Joseph Sobek,Jose R. Medina Inojosa,Betsy J. Medina Inojosa,S. M. Rassoulinejad-Mousavi,Gian Marco Conte,Francisco Lopez-Jimenez,Bradley J. Erickson
DOI: https://doi.org/10.1007/s10278-024-01138-2
2024-06-08
Abstract:Artificial intelligence-enhanced identification of organs, lesions, and other structures in medical imaging is typically done using convolutional neural networks (CNNs) designed to make voxel-accurate segmentations of the region of interest. However, the labels required to train these CNNs are time-consuming to generate and require attention from subject matter experts to ensure quality. For tasks where voxel-level precision is not required, object detection models offer a viable alternative that can reduce annotation effort. Despite this potential application, there are few options for general purpose object detection frameworks available for 3-D medical imaging. We report on MedYOLO, a 3-D object detection framework using the one-shot detection method of the YOLO family of models and designed for use with medical imaging. We tested this model on four different datasets: BRaTS, LIDC, an abdominal organ Computed Tomography (CT) dataset, and an ECG-gated heart CT dataset. We found our models achieve high performance on commonly present medium and large-sized structures such as the heart, liver, and pancreas even without hyperparameter tuning. However, the models struggle with very small or rarely present structures.
Image and Video Processing,Computer Vision and Pattern Recognition,Machine Learning
What problem does this paper attempt to address?

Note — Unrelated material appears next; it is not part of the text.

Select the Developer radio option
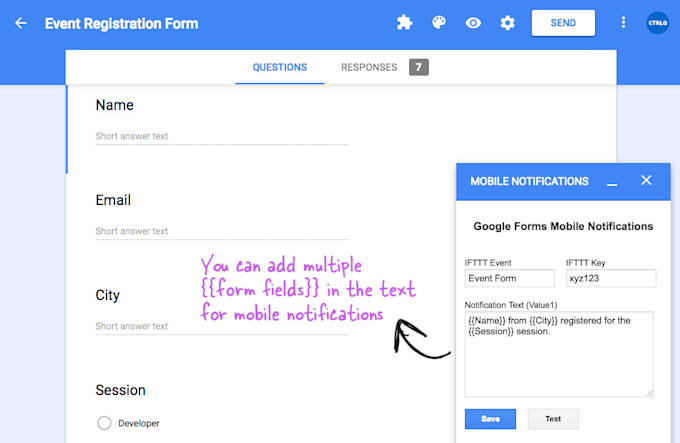The width and height of the screenshot is (680, 443). [104, 423]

The paper is primarily dedicated to developing a 3D medical imaging object detection framework named MedYOLO, aiming to address issues encountered by traditional convolutional neural network (CNN)-based segmentation models in identifying structures such as organs and lesions in medical images. Specifically, the paper attempts to solve the following key problems: 1. **Reducing Annotation Workload**: Traditional CNN-based segmentation methods require pixel-level precise annotations, which are not only time-consuming but also costly. In contrast, object detection models can reduce the annotation workload without needing pixel-level precision. 2. **Improving Training Efficiency**: Segmentation models usually require high-quality labels to achieve good performance, which are often difficult to obtain and prone to errors. Object detection models can avoid these issues and improve training efficiency to a certain extent. 3. **Developing an Object Detection Framework for 3D Medical Imaging**: Although 2D object detection models like YOLO already exist, they are not suitable for 3D medical imaging because they require complex conversion processes to handle input and output data, which can lose important three-dimensional spatial information. Therefore, developing an object detection framework specifically for 3D medical imaging is of great significance. MedYOLO adopts YOLOv5 as its foundation, modified to accommodate the data format of 3D medical imaging, and has been tested on various medical imaging datasets, including brain tumors (BRaTS), lung nodules (LIDC), abdominal organ CT, and ECG-gated cardiac CT. Experimental results show that MedYOLO performs excellently in detecting medium and large structures but performs poorly on very small or rare structures. Additionally, compared to another popular medical imaging object detection framework, nnDetection, MedYOLO demonstrates better performance in detecting larger structures. In summary, MedYOLO provides an efficient and accurate object detection solution for 3D medical imaging, particularly suitable for task scenarios that do not require pixel-level precision.